De nombreux habitants travaillent comme journaliers pour s'en sortir, dit-il, mais lui ne peut pas.

"Si je vais travailler comme journalier, personne ne m'engagera, et il n'est pas non plus possible pour nous d'aller travailler comme ça, n'est-ce pas ?" a-t-il demandé.

Il travaillait comme pêcheur avant que la crise économique, la pire que le Sri Lanka ait connue en sept décennies, ne tarisse les réserves de carburant, l'obligeant à se tourner plutôt vers la culture des arachides pour gagner de l'argent.

Même si nous devons contrôler notre propre faim, nous ne pouvons pas dire à nos enfants : "Écoute, petit, c'est tout ce qu'il y a à manger, maintenant va te coucher", n'est-ce pas ?

Sa famille fait partie des 6,2 millions de Sri Lankais estimés en situation d'insécurité alimentaire par l'Organisation des Nations Unies pour l'alimentation et l'agriculture, alors que l'inflation alimentaire a atteint 93,7 % le mois dernier.

La crise financière du Sri Lanka est le résultat d'une mauvaise gestion économique et de la pandémie de coronavirus, qui a détruit son secteur touristique, une source de revenus essentielle.

Pendant des mois, la population de 22 millions d'habitants a dû faire face à des coupures d'électricité, à une inflation galopante, à une chute de la roupie et à une pénurie de réserves de devises étrangères qui ont rendu difficile le paiement des importations de nourriture, de carburant et de médicaments.

Mullaitivu est le deuxième district le plus pauvre du Sri Lanka, avec 58 % des ménages vivant dans la pauvreté, selon une enquête de Save the Children réalisée en juin, et il compte le plus grand nombre de personnes déclarant avoir perdu tous leurs revenus à cause de la crise, soit environ un quart.

À l'échelle nationale, 31 % des adultes interrogés ont déclaré que, comme Soosaiyamutthu, ils ont réduit leur consommation de nourriture pour nourrir leurs enfants.

"Avec cette crise économique, ils sont poussés de mal en pis", a déclaré Soma Somanathan, fondateur d'une organisation caritative, Tears of Vanni, qui aide les gens de la région.

"Ils sont en fait repoussés au stade où ils étaient juste après la guerre", a ajouté Somanathan, qui est basé à Sydney.

Sentheepan Kalachelvi, handicapée par les bombardements après avoir été déplacée au cours des derniers mois de la guerre, a déclaré que les adultes de sa famille souffraient parfois de la faim pour que les enfants aient suffisamment à manger et qu'elle ne pouvait se doucher qu'un jour sur deux en raison des pénuries de carburant.

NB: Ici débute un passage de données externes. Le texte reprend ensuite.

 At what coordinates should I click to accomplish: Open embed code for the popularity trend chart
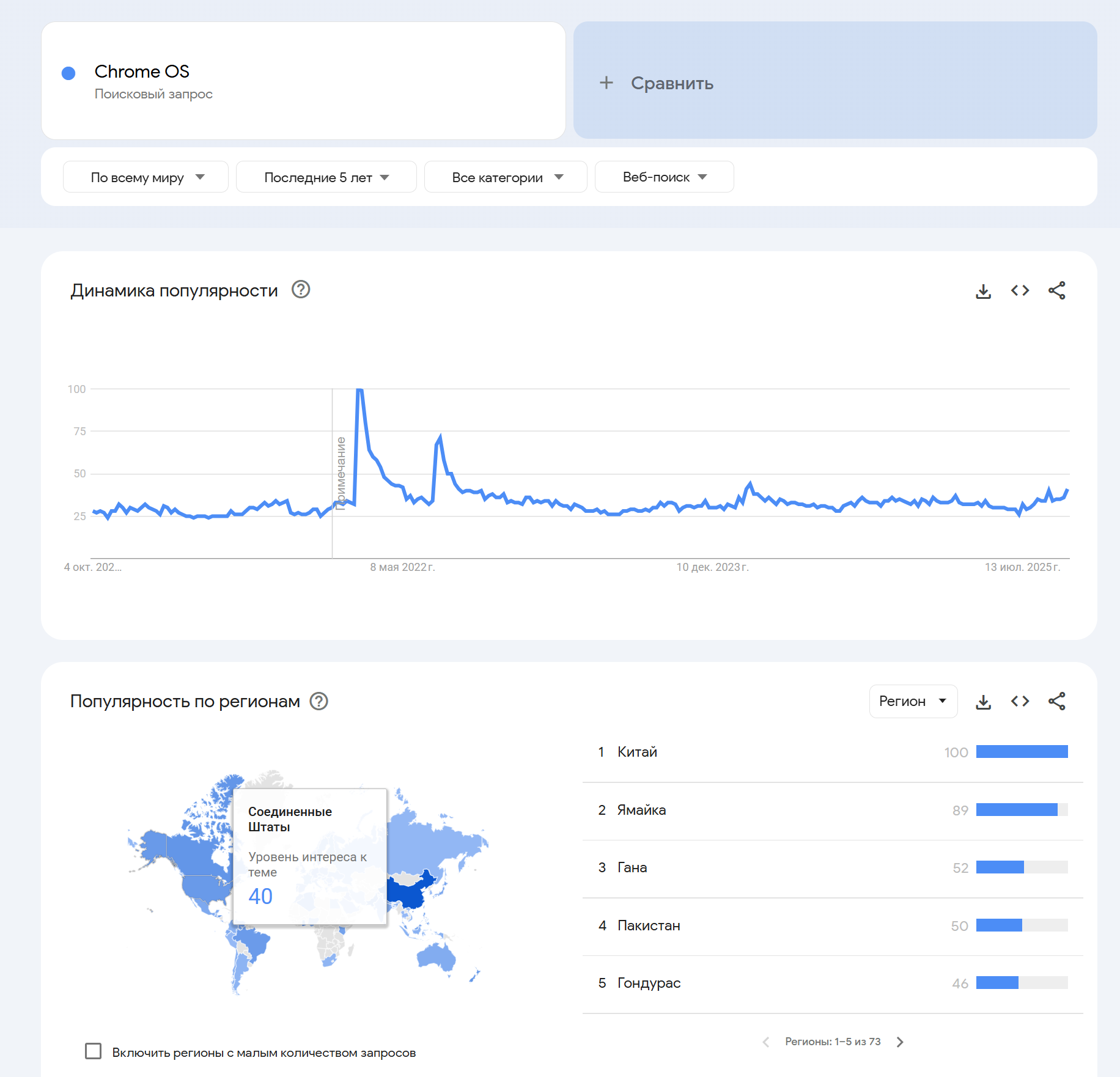click(x=1020, y=291)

"Les pauvres sont toujours poussés vers le bas de la société par ici", a déclaré cette femme au foyer de 38 ans, qui a une prothèse remplaçant sa jambe gauche et le moignon d'un bras droit. Kalachelvi, veuve et incapable de travailler en raison de ses handicaps, dépend du travail de sa mère comme ouvrière journalière et reçoit 5 000 roupies (14 $) par mois de Tears of Vanni. L'agence des Nations Unies pour les réfugiés a estimé en 2010 que les dernières phases de la guerre civile avaient entraîné le déplacement interne d'environ 300 000 Tamouls comme Kalachelvi.

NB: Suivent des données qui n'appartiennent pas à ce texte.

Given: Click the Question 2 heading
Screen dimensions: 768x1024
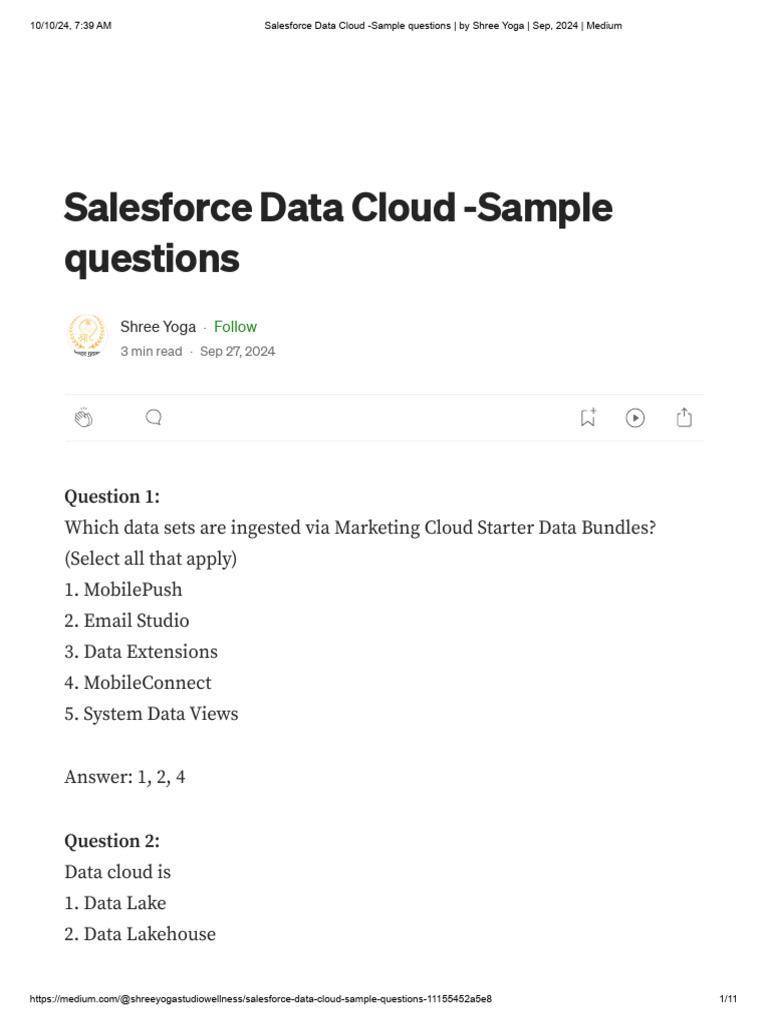Looking at the screenshot, I should (x=112, y=841).
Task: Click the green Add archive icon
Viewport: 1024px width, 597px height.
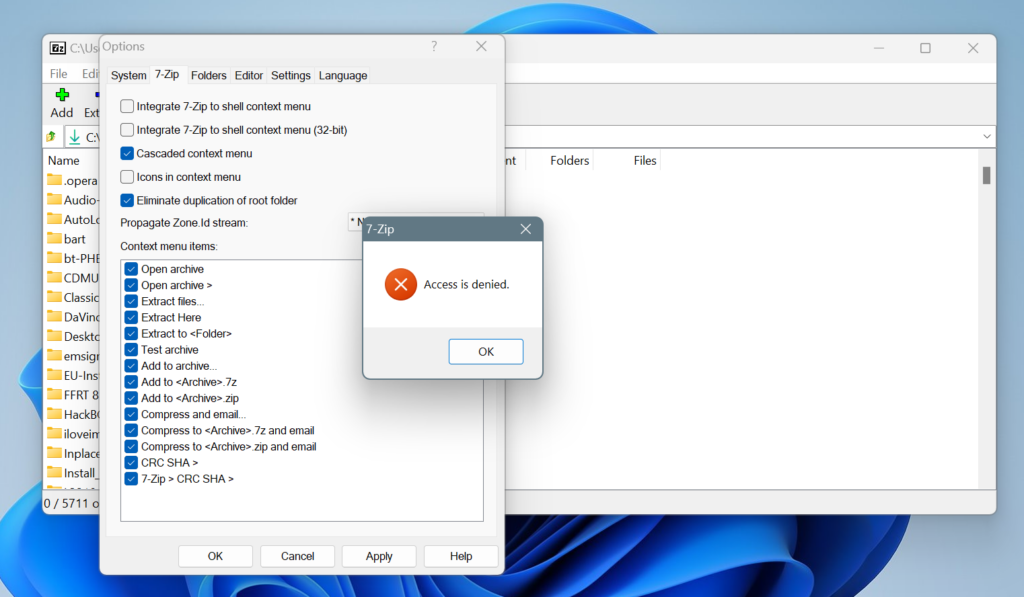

Le Sri Lanka étend un effort d'aide sociale qui couvre 4 millions de foyers pour inclure les personnes les plus durement touchées par la crise, a déclaré Neil Hapuhinne, secrétaire du ministère de l'autonomisation sociale, et prévoit des transferts mensuels directs en espèces à 600 000 personnes supplémentaires.

"Les plus méritants seront identifiés et aidés", a ajouté M. Hapuhinne, après que 51,3 milliards de roupies (146 millions de dollars) aient été versés à 3,2 millions de foyers cette année.

Un prêt de 200 millions de dollars de la Banque asiatique de développement permettra également d'atténuer la crise alimentaire, tandis que le gouvernement s'est tourné vers la Banque mondiale et les agences des Nations Unies.

Au crépuscule, à Mullaitivu, Soosaiyamutthu a lâché sa bêche de fin de journée. Il faudra attendre deux mois avant qu'il puisse évaluer le succès de la récolte d'arachides.

"Si les prix baissaient, nous ne lutterions pas autant", a-t-il déclaré. "Maintenant, même être 10% OK est une lutte. C'est dire à quel point les choses sont chères."